Kamis, 29 September 2011

NASION, CHARACTER BUILDING, DAN TEROR BOM

Apa sebenarnya yang hendak didirikan di atas bumi nusantara ini? Mendirikan sebuah Negara? Atau menumbuhkan suatu bangsa? Atau sekedar meredam pertikaian dan pertumpahan darah yang sudah terlanjur terjadi sejak berabad-abad silam?

Founding fathers kita selalu menyadari apa yang ingin mereka dirikan di atas bumi nusantara ini. Nasion. Itu yang selalu mereka cita-citakan. Mereka selalu berharap akan munculnya nasion yang berarti bersatunya seluruh elemen di nusantara ini yang secara sadar memang berbeda dari awalnya. Perbedaan-perbedaan itulah yang menyokong berdirinya Indonesia Raya.

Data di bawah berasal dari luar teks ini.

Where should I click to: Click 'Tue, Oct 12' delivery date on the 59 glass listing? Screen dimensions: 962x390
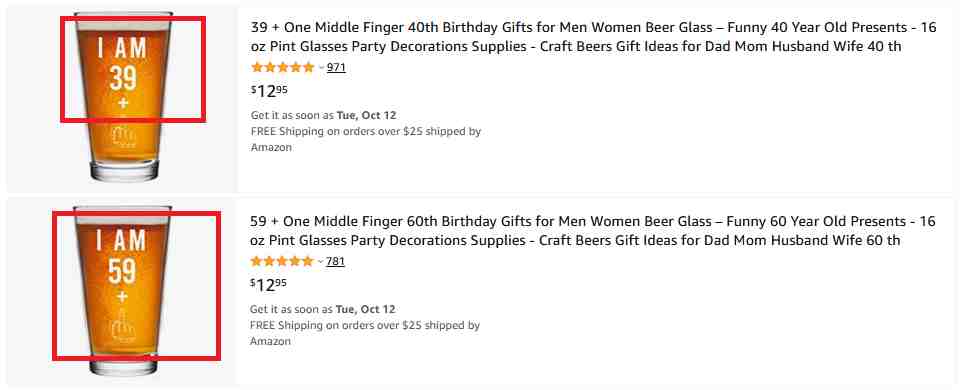coord(366,309)
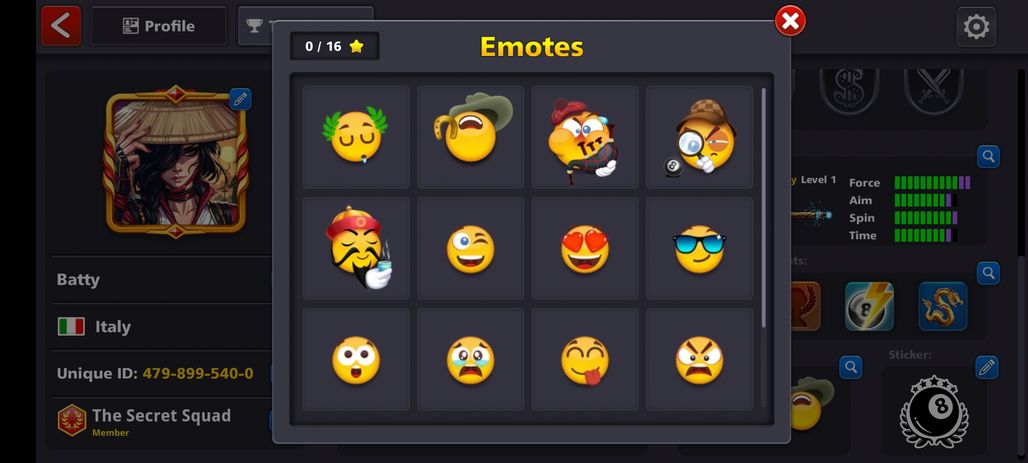This screenshot has height=463, width=1028.
Task: Open the Profile tab
Action: point(159,26)
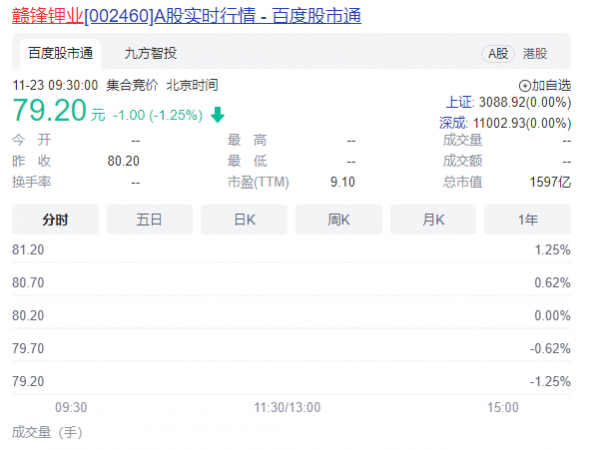Image resolution: width=600 pixels, height=450 pixels.
Task: Switch chart to 日K view
Action: click(x=244, y=219)
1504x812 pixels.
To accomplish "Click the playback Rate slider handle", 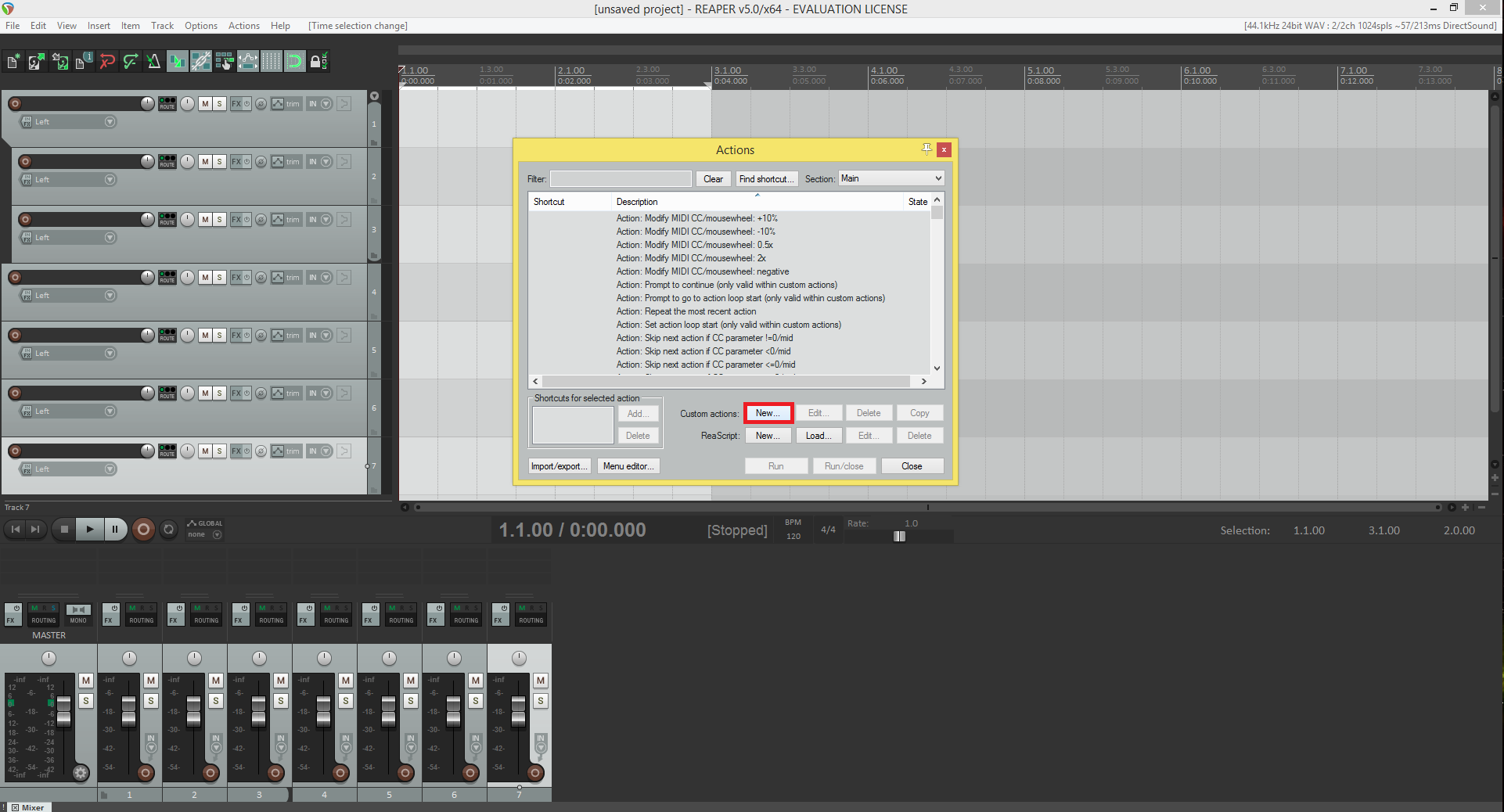I will pos(899,536).
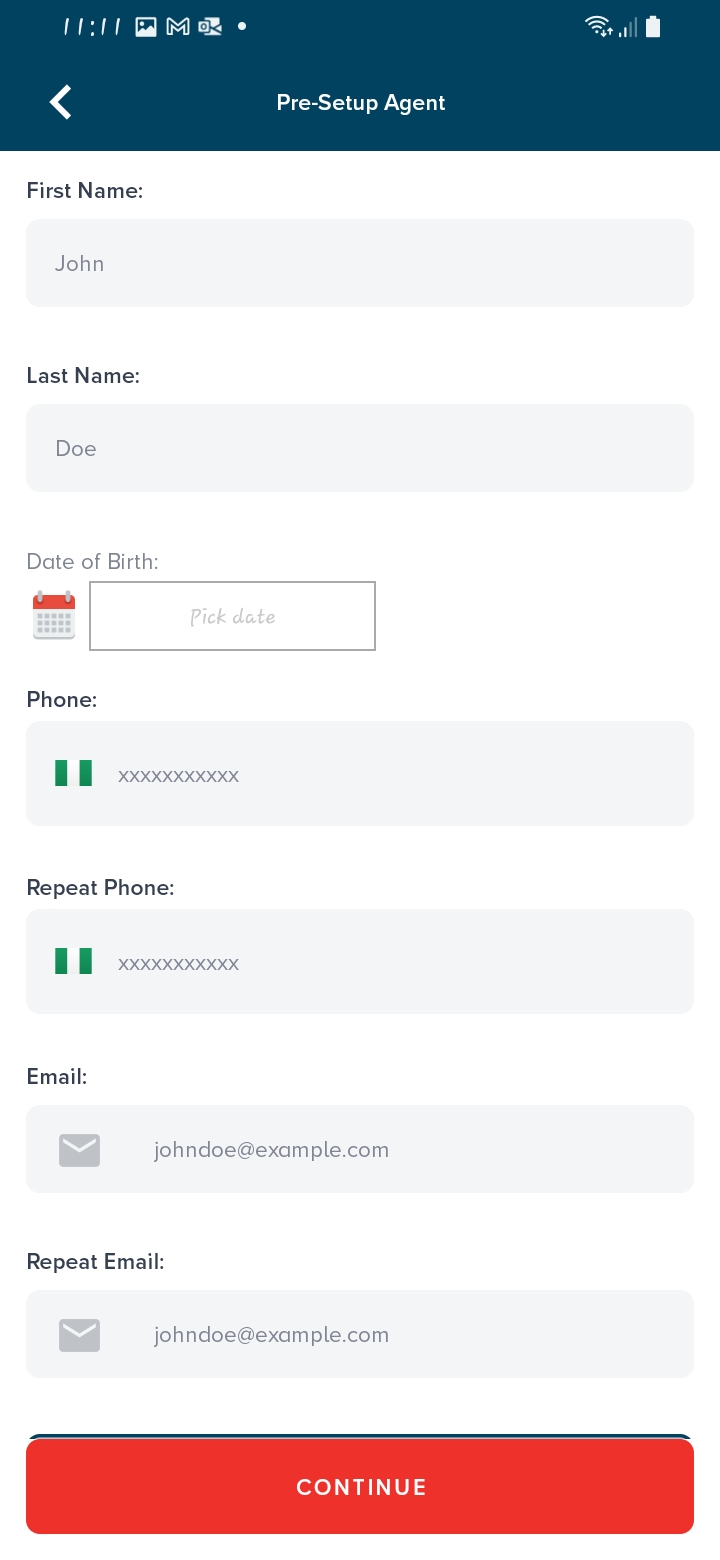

Namun setelah institusi Negara berhasil didirikan sejak Proklamasi yang diumumkan pada tanggal 17 Agustus 1945, pertikaian demi pertikaian sesama bangsa sendiri belum juga reda. Dalam bukunya berjudul Putri Cina, Sindhunata menyindirnya sebagai kutukan Sarameya, kutukan yang diterima bangsa ini sejak bangsa Jawa mulai berdiri. Sejak Medang Kamolang hingga Majapahit hingga Republik Indonesia darah anak bangsa selalu tumpah di negeri ini. Bahkan hingga berpuluh-puluh tahun setelah kemerdekaan republic tidak juga terbentuk yang namanya character dari nasion Indonesia. Republic ini meluncur begitu saja seperti tanpa grand design. Character building tidak berjalan. Taufik Ismail menyindir dalam puisinya Malu (Aku) Jadi Orang Indonesia.

Pergolakan-pergolakan yang terjadi di negeri ini selalu meninggalkan kesan yang mengerikan. Perkosaan dan penjarahan sudah menjadi menu utama. Revolusi dan perubahan adalah niscaya dalam perkembangan suatu Negara, namun cara-caranya adalah selalu bisa dijadikan tolok ukur ketinggian derajat suatu bangsa. Bangsa preman tentu menggunakan cara-cara kekerasan. Bangsa teroris tentu menggunakan cara-cara yang mengorbankan orang banyak. Bangsa yang berbudi tentu akan menggunakan cara-cara yang konstitusiponal dan rasional.

Semestinya memang bangsa yang merdeka tidak semata-mata meletakkan kejayaannya pada ujung senjata. Bangsa yang berkarakter tentu lebih mengutamakan ujung pena. Bangsa yang maju adalah bangsa yang memiliki tingkat pendidikan yang memadai. Bangsa yang maju juga memiliki budi pekerti yang tinggi. Tengoklah Jepang sekarang ini yang tengah dilanda bencana alam yang mengerikan. Namun kekuatan mental rakyatnya sekan berbicara pada dunia bahwa mereka mampu bangkit dari hempasan bencana. Dan jangan heran kalau tak satupun muncul berita dari sana tentang adanya penjarahan dan saling aniaya.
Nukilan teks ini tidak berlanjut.